_Quoted text:_
Skip to main content Link Search Menu Expand Document (external link) Copy Copied

FAQ

General

Why use VBA CSV interface?

Many solutions have been developed to solve the problem of working with CSV files, some enthusiasts have worked the problem in VBA, an action that is considered by many as unsuccessful and unfortunate since Excel has tools such as Power Query that allow importing data into worksheets in a simple way and with great processing power.

However, using Power Query implies establishing a physical connection to each data source (CSV file). If you want to process the data from VBA, using data arrays to store the imported information (without create a connection, write data to a worksheet, copy the information to an array, delete the connection and delete the data from the worksheet) you must use VBA CSV interface to achieve your goals.

Does VBA CSV interface have any dependencies?

Yes. The VBA CSV interface library is composed of the following class modules:

Please review the instalation page.

Which Microsoft applications is it compatible with?

For the moment, VBA CSV interface can run over Microsoft Excel and Microsoft Access.

Can I contribute something?

Yes, Please! VBA CSV interface is an open source project. I don’t want to do this all by myself. Take a look to the GitHub project page and hack the code. If you’re making a significant change, open an issue first so we can talk about it.

Performance

Why do recent versions of VBA CSV interface have lower performance?

Some users of the VBA CSV interface have complained that the library has inferior performance to the prior versions. It should be noted that, starting with version 3 of this library, the choice has been made to offer greater usability at the cost of performance loss.

_Stored records:_
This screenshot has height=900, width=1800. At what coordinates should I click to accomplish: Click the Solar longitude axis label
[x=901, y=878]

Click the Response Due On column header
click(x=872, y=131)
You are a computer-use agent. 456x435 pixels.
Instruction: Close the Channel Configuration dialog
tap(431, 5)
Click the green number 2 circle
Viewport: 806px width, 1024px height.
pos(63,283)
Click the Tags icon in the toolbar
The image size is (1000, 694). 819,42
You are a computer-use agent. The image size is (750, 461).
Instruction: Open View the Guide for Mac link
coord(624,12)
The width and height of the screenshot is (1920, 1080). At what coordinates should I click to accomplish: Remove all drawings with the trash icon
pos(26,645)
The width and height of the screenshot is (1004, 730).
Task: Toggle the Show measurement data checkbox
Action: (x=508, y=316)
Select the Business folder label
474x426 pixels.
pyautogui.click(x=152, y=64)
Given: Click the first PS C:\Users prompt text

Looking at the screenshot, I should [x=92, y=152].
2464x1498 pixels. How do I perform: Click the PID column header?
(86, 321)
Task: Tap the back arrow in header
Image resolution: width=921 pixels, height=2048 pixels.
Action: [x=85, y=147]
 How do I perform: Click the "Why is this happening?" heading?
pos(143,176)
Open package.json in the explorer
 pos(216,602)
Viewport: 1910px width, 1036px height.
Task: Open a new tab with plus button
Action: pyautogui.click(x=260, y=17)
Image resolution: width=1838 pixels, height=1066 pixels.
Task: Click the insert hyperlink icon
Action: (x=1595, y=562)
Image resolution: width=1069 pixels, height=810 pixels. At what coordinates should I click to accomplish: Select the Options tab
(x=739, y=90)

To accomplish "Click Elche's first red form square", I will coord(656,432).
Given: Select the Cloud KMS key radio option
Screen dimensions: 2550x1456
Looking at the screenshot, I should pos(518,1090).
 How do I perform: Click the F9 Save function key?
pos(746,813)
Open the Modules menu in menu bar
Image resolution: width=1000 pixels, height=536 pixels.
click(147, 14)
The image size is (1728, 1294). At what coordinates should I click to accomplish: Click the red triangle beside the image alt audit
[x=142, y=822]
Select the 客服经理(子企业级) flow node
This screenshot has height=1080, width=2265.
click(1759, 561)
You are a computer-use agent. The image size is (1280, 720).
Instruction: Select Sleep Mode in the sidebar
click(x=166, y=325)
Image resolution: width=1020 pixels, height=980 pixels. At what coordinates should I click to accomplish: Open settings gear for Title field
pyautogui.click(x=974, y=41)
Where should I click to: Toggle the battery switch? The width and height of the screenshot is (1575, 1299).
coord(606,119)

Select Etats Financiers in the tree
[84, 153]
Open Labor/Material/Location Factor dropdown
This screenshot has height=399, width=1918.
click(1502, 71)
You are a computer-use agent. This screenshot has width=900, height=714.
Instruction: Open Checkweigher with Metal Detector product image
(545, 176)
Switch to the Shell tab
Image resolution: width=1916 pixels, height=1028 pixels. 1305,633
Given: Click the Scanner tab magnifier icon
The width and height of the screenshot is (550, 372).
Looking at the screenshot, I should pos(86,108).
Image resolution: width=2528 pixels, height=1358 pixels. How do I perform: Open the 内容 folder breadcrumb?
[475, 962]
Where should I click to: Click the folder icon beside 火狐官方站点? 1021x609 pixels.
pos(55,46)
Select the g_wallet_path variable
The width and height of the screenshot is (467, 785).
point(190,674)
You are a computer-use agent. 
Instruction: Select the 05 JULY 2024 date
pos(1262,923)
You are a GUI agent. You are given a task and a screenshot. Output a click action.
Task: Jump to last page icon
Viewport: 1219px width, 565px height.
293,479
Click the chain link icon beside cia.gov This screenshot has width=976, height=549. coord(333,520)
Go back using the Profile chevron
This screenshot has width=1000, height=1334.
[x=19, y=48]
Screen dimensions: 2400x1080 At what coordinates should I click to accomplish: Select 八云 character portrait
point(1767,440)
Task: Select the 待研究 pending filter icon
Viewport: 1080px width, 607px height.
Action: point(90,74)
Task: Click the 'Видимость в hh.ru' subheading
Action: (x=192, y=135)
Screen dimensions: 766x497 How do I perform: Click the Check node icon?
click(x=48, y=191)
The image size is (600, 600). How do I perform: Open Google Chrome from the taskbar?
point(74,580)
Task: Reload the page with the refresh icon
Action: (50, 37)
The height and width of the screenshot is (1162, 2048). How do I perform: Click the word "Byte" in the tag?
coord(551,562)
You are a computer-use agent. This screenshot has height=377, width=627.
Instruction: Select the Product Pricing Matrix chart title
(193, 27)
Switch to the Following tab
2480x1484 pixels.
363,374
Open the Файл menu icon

_Instructions to follow:_ Continue the VBA CSV interface FAQ from the point where it ends.

_Response below:_
For example, it has been decided to use jagged arrays and a specialized class module to store the information imported from CSV files. How does this decision impact performance? In the early versions of VBA CSV interface the data was stored in two-dimensional arrays of type Strings, since version 3 the Variant data type is used which can be translated into performance loss. In the same vein, the implementation of jagged arrays results in a loss of performance in VBA.

Why the change from String data types to Variant type?

Jagged arrays require the parent array to be of type Variant to contain another array inside, the inner arrays need to be declared as of type Variant to provide the user with dynamic typing capability, a feature not present in versions prior to VBA CSV interface v3.

Why implement jagged arrays?

Previous versions of VBA CSV interface appended additional empty fields to ALL records, this happened when importing CSV files in which the records did not have the same amount of fields in the whole file. As a result, for example, if the user decided to export the imported information from a file in which the first line (header) had 12 fields, with most of the records in this CSV only containing the first 5 or 7 fields, the file that was written (after exportation) contained several consecutive commas until the 12 fields per line were completed. This problem is solved with the implementation of jagged arrays.

In addition, the jagged arrays make it easier to implement sorting methods, a feature that can be very useful in certain circumstances.

Why sacrifice performance?

A good piece of code is not only the one that runs in the shortest time, but also factors such as usability and the flexibility with which it can be used. Previous versions of the VBA CSV interface ran at surprising speed, but had certain limitations that made them look rigid or inflexible. Whereas recent versions seek that balance between power, performance, usability and flexibility.

For example, instead of offering a single way to get things done, the VBA CSV interface user can use the library’s modules to achieve the goal in a variety of ways:

Import CSV files

  1. Built-in methods: ImportFromCSV (import selected records or all records contained in the CSV file) and GetRecord (read records sequentially, one after another, from the first to the last).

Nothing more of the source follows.